Expanding in this manner will end up causing each buffer to independently increase in size, so after an increase in traffic it may take a couple of minutes to adapt to the new volume. A single setting will be present for each histogram, but given the second buffer was sent into service without necessarily being large enough, effects of resizing will be delayed by one metric collection period. For Netflix, this is 1 minute which is an acceptable delay.

From there, if the rate of traffic continues to overflow the array, the observations can be sampled first at 50%, and then 25%. That would be the last stop. This will give sampled histogram observations up to 2^22 (4194304) requests per metric collection period. If the metric collection period is a minute, this allows for 69,905 requests per second per histogram. Beyond that, the histogram data will simply overflow and overwrite the earliest data in that metric collection period.

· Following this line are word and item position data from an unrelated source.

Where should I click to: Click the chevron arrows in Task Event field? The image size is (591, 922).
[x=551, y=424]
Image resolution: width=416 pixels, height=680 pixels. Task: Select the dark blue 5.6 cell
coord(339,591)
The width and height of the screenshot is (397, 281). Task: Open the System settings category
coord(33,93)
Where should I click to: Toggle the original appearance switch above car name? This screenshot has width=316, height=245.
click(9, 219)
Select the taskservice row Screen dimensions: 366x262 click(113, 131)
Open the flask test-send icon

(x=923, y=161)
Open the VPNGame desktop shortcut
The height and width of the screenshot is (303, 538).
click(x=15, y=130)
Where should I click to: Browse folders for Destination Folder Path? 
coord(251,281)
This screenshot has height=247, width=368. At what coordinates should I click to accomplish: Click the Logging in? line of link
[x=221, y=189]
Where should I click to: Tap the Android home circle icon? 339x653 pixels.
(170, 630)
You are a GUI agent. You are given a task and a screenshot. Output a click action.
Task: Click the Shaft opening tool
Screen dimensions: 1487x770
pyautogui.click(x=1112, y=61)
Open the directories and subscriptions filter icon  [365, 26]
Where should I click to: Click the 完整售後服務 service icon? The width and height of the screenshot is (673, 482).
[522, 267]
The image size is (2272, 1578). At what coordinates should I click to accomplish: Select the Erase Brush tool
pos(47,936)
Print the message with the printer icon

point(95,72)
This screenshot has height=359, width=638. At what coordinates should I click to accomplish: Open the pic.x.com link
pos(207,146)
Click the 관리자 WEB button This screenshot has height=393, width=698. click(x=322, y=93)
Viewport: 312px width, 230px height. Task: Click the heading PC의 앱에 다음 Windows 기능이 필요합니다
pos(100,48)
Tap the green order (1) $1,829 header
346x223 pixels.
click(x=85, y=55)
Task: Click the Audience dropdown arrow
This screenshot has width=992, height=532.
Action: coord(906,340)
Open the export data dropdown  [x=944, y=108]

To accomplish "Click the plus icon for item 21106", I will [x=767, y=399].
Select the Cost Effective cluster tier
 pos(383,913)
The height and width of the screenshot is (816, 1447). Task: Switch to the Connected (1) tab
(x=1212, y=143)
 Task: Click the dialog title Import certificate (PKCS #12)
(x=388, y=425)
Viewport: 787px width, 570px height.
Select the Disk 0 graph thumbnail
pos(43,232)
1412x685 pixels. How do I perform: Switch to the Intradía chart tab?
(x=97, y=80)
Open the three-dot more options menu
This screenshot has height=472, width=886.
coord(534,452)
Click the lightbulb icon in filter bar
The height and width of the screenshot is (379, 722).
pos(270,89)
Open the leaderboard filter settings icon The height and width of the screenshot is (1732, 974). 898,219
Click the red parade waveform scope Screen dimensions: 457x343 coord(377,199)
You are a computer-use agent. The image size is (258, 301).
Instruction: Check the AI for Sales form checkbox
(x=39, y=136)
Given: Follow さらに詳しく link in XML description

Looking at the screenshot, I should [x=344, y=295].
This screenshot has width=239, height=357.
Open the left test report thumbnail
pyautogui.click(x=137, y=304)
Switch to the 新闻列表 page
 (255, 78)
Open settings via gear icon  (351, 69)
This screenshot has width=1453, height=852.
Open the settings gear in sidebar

The changes in size will be unidirectional for this feature. Since this is a reactive change, shrinking as well as expanding would break down in an environment with bursty traffic. Instead of sizing down, the high water mark will be used to prevent losing data as much as possible.

The size expansion piece is justified because there are several kinds of requests that are used very rarely in some apps and not rarely in others. It's possible that the histograms could be configurable, however it would make the most sense for histograms to be able to size to the application requirements dynamically. This relieves configuration and communication complexity needed to run a cluster. The less we do manually, the easier our lives are.

At 2^20 entries, the space used for a single histogram is 2^20 entries * 2^3 bytes per entry * 2 buffers per histogram = 2^23 bytes, or about megabytes of RAM. This is a maximum size. The histograms will not all be this large.